«As crianças não precisam de tempos livres: precisam de uma casa!», ou «Querem brincar com barro? É só levantar o tapete que logo o encontram!» - duas respostas que, há 30 anos, os pais das crianças da zona do Bairro do Matadouro, em Almada, deram a quem queria implementar ali um centro de Actividades de Tempos Livres.
Tais afirmações constam de um interessantíssimo documento, com data de 25 de Novembro de 1979. Nesse - que foi o Ano Internacional da Criança, note-se... - as prioridades eram ainda, em muitas zonas do concelho, o combate à pobreza. Primeiro, à pobreza palpável (uma casa decente, alimentação...). Só depois à pobreza cultural.
Quem, nesse tempo, trabalhava em prol da educação desse pobre povo almadense, merece o máximo respeito e a maior admiração. Trabalharam em condições muito difíceis - e, assim, desbravaram o caminho que as gerações postriores tiveram a felicidade de seguir. (Ainda que hoje exista um retrocesso - aparente, apenas? - nesta e noutras matérias.)

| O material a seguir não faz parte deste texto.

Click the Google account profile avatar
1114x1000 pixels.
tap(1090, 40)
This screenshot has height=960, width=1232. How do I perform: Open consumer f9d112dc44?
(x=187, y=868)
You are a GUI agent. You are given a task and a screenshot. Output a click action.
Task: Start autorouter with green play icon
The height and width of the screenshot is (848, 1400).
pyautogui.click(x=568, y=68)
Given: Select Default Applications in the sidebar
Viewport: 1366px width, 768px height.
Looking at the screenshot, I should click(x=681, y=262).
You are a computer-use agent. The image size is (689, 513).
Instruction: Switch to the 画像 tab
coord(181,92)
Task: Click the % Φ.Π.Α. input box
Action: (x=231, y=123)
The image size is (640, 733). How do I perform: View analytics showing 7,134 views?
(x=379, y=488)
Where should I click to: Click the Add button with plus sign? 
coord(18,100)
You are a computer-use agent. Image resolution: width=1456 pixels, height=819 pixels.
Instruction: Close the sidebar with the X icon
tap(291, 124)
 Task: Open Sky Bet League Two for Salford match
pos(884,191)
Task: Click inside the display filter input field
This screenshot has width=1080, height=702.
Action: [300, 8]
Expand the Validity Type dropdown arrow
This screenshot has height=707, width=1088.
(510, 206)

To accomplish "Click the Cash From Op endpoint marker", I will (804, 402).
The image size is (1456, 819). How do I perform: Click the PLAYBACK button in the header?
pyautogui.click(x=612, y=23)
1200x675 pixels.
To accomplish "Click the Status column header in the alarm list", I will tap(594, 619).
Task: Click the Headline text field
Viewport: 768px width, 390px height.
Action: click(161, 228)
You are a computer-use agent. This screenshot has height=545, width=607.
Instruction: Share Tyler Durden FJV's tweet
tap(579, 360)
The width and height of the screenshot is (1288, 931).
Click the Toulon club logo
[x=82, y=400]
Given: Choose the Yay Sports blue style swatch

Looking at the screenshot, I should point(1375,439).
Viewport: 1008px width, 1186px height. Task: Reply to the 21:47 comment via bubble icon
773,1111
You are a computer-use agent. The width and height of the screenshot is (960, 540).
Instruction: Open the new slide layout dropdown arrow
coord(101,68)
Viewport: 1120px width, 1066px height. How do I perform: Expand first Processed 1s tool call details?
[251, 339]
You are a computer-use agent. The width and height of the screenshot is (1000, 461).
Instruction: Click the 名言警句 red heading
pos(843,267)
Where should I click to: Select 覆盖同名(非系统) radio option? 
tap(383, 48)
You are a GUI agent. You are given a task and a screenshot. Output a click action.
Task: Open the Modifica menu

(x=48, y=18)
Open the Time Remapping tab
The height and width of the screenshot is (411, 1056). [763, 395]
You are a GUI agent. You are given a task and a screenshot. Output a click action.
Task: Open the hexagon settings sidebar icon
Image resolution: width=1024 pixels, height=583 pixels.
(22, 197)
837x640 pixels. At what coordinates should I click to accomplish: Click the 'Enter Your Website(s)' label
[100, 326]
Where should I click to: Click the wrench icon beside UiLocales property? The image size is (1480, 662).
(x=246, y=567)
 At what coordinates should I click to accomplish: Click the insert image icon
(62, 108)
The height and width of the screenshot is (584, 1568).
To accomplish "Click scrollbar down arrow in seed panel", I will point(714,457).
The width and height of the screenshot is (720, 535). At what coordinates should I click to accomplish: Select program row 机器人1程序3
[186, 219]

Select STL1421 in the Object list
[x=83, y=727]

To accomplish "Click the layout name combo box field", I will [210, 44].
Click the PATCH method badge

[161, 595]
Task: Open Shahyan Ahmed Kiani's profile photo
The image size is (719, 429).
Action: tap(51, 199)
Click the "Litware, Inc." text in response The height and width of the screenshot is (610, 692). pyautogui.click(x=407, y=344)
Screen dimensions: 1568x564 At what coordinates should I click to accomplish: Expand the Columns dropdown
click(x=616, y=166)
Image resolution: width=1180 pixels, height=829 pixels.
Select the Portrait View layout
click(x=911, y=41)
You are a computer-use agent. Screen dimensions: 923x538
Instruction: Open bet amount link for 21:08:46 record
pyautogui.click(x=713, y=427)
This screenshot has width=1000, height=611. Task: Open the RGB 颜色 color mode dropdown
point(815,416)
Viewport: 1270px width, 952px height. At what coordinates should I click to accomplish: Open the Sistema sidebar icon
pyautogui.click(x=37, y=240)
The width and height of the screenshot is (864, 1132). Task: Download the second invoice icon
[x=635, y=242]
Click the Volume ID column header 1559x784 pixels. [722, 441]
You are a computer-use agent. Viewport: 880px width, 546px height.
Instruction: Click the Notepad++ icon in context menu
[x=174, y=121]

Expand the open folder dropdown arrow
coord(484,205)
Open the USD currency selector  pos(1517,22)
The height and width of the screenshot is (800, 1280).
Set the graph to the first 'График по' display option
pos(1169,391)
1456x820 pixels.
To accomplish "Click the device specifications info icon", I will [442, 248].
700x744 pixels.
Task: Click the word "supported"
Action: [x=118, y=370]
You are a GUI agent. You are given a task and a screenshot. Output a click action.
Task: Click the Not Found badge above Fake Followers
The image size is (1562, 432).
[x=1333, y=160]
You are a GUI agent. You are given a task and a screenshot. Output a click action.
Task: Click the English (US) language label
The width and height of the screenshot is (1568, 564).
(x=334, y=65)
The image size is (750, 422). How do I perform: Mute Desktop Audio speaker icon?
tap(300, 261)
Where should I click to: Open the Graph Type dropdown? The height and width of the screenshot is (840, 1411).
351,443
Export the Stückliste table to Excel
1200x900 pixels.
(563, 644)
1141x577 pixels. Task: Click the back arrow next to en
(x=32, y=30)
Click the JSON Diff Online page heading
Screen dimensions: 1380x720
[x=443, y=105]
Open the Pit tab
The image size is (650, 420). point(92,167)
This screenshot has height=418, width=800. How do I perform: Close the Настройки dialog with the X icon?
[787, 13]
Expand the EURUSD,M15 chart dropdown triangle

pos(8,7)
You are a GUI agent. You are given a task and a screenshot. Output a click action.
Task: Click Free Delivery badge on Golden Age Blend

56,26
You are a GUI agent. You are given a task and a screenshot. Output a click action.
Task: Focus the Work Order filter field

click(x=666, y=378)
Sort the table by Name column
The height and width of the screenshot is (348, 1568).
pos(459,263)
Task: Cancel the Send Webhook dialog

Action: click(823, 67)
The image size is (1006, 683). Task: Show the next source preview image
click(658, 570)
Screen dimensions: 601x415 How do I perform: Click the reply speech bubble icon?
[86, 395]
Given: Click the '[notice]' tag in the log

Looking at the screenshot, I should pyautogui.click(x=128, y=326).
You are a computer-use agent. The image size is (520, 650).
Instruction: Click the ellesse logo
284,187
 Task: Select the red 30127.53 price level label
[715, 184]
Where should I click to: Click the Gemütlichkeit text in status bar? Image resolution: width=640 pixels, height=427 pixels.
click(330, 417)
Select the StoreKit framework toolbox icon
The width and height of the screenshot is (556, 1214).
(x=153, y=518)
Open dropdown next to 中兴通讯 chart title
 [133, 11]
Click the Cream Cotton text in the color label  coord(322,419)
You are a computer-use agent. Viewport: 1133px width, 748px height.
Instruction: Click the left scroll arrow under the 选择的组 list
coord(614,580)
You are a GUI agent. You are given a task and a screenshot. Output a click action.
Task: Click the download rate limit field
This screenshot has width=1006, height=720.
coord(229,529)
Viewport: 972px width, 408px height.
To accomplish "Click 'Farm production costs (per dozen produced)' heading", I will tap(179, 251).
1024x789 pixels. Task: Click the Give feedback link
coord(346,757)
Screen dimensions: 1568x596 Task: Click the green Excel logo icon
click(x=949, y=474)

A divulgação que faço deste documento é, então, uma homenagem a esses educadores - e espero que seja entendida apenas como aquilo que é!
«Quando se fez propaganda e o porta-a-porta a explicar a importância dos tempos livres, aos pais das crianças, a resposta que tinhamos - e que não podíamos rebater perante os factos evidentes - era que aos seus filhos fazia-lhes mais falta uma casa do que os tempos livres. Quando para os convencer da importância para o desenvolvimento mental e cultural das crianças lhes falávamos dos trabalhos que os miúdos poderiam fazer, inclusivamente trabalhar com o barro, a resposta que obtinhamos era de que bastaria eles levantarem o tapete para poderem encontrar e amassar o barro. Por outro lado, nós tinhamos consciência plena de que o pouco trabalho que fizemos com o apoio da assistente social que aqui estagiou era de que a felicidade que as crianças mostravam quando trabalhavam connosco, daí a pouco desapareceria quando chegassem a casa. Encontrariam a escuridão do seu bairro, a lama, o lixo e as fossas de todos os dias, a cama molhada pela chuva, e os berros dos pais que não sabiam o que fazer à vida, tudo isto em contraste com as lindas histórias que lhes contácamos e as cores que produziam no papel. Nós sabíamos que as crianças eram crianças quando estavam connosco, mas que depois perante o meio em que viviam se tornavam forçosamente adultas, perante as condições de vida familiares, e nalguns casos a constatação da prostituição descarada das mães.»